The SaaS-side conversion stamping (SaasCrm.stampConversion) fires only on actual payment, not at trial start. All paid plans ship with a 14-day freeTrial, so onSubscriptionComplete fires with subscription.status === "trialing" at checkout completion — stamping then would overcount unpaid trials as paid conversions in funnel queries. The two real "paid" signals, both wired in packages/api/src/lib/auth/server.ts:

  1. onSubscriptionComplete — when subscription.status === "active" (a paid plan without a trial, or a trial that completed instantly).
  2. onSubscriptionUpdate — when the underlying Stripe event is customer.subscription.updated and previous_attributes.status === "trialing" with current status === "active" (i.e. the customer just paid their first post-trial invoice).

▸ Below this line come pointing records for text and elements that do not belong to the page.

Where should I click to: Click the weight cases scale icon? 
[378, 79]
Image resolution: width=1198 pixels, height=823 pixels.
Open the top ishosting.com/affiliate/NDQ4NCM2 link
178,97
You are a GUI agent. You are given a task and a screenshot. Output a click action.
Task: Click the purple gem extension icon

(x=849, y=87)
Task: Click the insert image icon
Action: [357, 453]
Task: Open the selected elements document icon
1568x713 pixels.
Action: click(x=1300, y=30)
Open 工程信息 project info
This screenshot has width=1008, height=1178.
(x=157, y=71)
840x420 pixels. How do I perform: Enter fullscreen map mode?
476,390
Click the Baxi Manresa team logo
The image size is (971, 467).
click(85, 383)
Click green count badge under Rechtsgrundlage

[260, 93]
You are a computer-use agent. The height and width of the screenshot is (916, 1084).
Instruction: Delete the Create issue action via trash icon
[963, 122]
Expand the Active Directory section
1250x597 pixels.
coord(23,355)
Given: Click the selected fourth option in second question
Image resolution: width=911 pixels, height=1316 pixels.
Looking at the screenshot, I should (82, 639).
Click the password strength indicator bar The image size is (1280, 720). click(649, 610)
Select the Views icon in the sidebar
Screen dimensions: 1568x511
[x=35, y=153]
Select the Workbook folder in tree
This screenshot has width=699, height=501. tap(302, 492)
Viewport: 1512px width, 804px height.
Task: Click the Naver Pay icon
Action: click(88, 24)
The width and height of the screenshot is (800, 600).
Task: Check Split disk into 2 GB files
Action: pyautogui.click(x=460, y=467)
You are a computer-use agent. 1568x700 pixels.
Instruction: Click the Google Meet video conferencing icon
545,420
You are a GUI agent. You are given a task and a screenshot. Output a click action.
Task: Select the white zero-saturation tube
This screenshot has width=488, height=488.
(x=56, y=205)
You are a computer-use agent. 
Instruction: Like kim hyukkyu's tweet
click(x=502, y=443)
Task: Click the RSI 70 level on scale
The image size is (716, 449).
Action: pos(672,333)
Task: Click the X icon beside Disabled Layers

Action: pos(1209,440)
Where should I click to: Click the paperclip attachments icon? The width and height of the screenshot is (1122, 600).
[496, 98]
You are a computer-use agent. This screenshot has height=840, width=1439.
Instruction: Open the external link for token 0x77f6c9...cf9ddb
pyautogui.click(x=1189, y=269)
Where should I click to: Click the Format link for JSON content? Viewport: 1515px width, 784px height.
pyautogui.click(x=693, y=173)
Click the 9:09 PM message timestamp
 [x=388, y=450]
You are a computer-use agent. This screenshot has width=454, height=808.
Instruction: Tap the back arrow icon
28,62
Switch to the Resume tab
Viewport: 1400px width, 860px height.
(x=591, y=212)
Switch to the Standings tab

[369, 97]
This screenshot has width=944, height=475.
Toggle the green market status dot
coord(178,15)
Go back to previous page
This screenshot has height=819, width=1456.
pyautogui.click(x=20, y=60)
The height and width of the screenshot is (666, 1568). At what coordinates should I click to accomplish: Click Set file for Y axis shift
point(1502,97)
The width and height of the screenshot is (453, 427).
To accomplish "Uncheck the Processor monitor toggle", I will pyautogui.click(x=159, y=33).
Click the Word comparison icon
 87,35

Each path retrieves the Stripe customer's email and enqueues a stamp-conversion row into crm_outbox for durable dispatch by the scheduler-backed flusher.

Config

| Field | Type | Default | Description | | ----------- | ---------- | ------- | ---------------------------------------------------------- | | apiKey | string | — | Bearer key from Twenty Settings → API & Webhooks (secret). | | baseUrl | string | — | Required Twenty REST base URL (e.g. https://crm.example.com). | | timeoutMs | number? | 10000 | Per-request timeout. |

apiKey is marked secret: true for F-41 selective-field encryption when configured via the admin UI.

API endpoints used

| Operation | Method | URL | | -------------------- | ------ | ---------------------------------------------------------------- | | Find Person by email | GET | /rest/people?filter[emails.primaryEmail][eq]=<email>&limit=1 | | Create Person | POST | /rest/people | | Update Person | PATCH | /rest/people/<id> | | Metadata probe | POST | /metadata (GraphQL — REST has no per-object fields endpoint) |

Custom fields live INLINE on the Person record on both read and write — not under a customFields wrapper. Verified against Twenty's REST docs (companies PATCH writes annualRecurringRevenue as a top-level field).

Testing rules — IMPORTANT

Do NOT run integration tests against crm.useatlas.dev from CI. The Atlas company Twenty instance carries real prospect data — accidental writes during a test loop would pollute the lead funnel. All __tests__/ here use mocked fetch responses. The repo's bun run test:others target invokes only the fixture-based suites; there is no live-integration target by design.

Manual smoke-tests against the SaaS Twenty instance happen before each release of the SaaS-side wiring (/ee/src/saas-crm/) — not automated.